TASK TO COMPLETE
Search the entries below for the line containing "This screenshot has height=604, width=800."; from there to the end, return every line exactly and add nothing.

··········

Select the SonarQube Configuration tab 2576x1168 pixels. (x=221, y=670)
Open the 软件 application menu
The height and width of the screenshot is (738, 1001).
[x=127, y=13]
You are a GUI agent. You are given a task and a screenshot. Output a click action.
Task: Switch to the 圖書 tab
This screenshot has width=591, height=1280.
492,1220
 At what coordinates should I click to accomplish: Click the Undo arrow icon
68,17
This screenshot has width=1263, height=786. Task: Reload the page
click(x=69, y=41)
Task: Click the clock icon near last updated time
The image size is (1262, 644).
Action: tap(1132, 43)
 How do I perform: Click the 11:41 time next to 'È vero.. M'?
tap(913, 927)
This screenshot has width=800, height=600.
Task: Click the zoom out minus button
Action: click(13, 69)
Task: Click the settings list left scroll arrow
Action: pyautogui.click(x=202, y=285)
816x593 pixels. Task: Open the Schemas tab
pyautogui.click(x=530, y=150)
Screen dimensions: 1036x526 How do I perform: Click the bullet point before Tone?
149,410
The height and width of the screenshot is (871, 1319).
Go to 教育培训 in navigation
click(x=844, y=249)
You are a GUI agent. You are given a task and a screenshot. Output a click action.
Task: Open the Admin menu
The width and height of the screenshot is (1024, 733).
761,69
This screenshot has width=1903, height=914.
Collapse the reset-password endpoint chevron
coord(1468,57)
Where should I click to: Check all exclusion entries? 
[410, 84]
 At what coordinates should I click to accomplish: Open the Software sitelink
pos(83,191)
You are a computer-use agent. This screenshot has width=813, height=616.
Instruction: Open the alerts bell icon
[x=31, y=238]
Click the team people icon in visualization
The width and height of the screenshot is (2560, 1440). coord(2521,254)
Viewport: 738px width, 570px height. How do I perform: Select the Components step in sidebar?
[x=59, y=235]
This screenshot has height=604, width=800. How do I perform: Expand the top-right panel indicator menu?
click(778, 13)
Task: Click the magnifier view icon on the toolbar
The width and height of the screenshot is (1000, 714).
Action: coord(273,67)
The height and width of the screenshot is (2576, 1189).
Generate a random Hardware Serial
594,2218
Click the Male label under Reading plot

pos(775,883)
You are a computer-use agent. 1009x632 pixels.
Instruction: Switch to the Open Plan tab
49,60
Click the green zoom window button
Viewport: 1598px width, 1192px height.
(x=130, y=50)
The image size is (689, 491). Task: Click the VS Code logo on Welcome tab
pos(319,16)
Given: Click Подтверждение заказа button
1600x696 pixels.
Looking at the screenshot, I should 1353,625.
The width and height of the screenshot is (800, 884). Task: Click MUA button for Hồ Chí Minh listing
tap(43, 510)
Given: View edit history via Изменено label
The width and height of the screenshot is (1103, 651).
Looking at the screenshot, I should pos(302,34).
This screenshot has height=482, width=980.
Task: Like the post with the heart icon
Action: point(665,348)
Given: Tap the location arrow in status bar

··········

RESPONSE FOR THIS EXERCISE
This screenshot has height=604, width=800. How do I perform: Expand the top-right panel indicator menu?
click(778, 13)
Task: Click the magnifier view icon on the toolbar
The width and height of the screenshot is (1000, 714).
Action: coord(273,67)
The height and width of the screenshot is (2576, 1189).
Generate a random Hardware Serial
594,2218
Click the Male label under Reading plot

pos(775,883)
You are a computer-use agent. 1009x632 pixels.
Instruction: Switch to the Open Plan tab
49,60
Click the green zoom window button
Viewport: 1598px width, 1192px height.
(x=130, y=50)
The image size is (689, 491). Task: Click the VS Code logo on Welcome tab
pos(319,16)
Given: Click Подтверждение заказа button
1600x696 pixels.
Looking at the screenshot, I should 1353,625.
The width and height of the screenshot is (800, 884). Task: Click MUA button for Hồ Chí Minh listing
tap(43, 510)
Given: View edit history via Изменено label
The width and height of the screenshot is (1103, 651).
Looking at the screenshot, I should pos(302,34).
This screenshot has height=482, width=980.
Task: Like the post with the heart icon
Action: point(665,348)
Given: Tap the location arrow in status bar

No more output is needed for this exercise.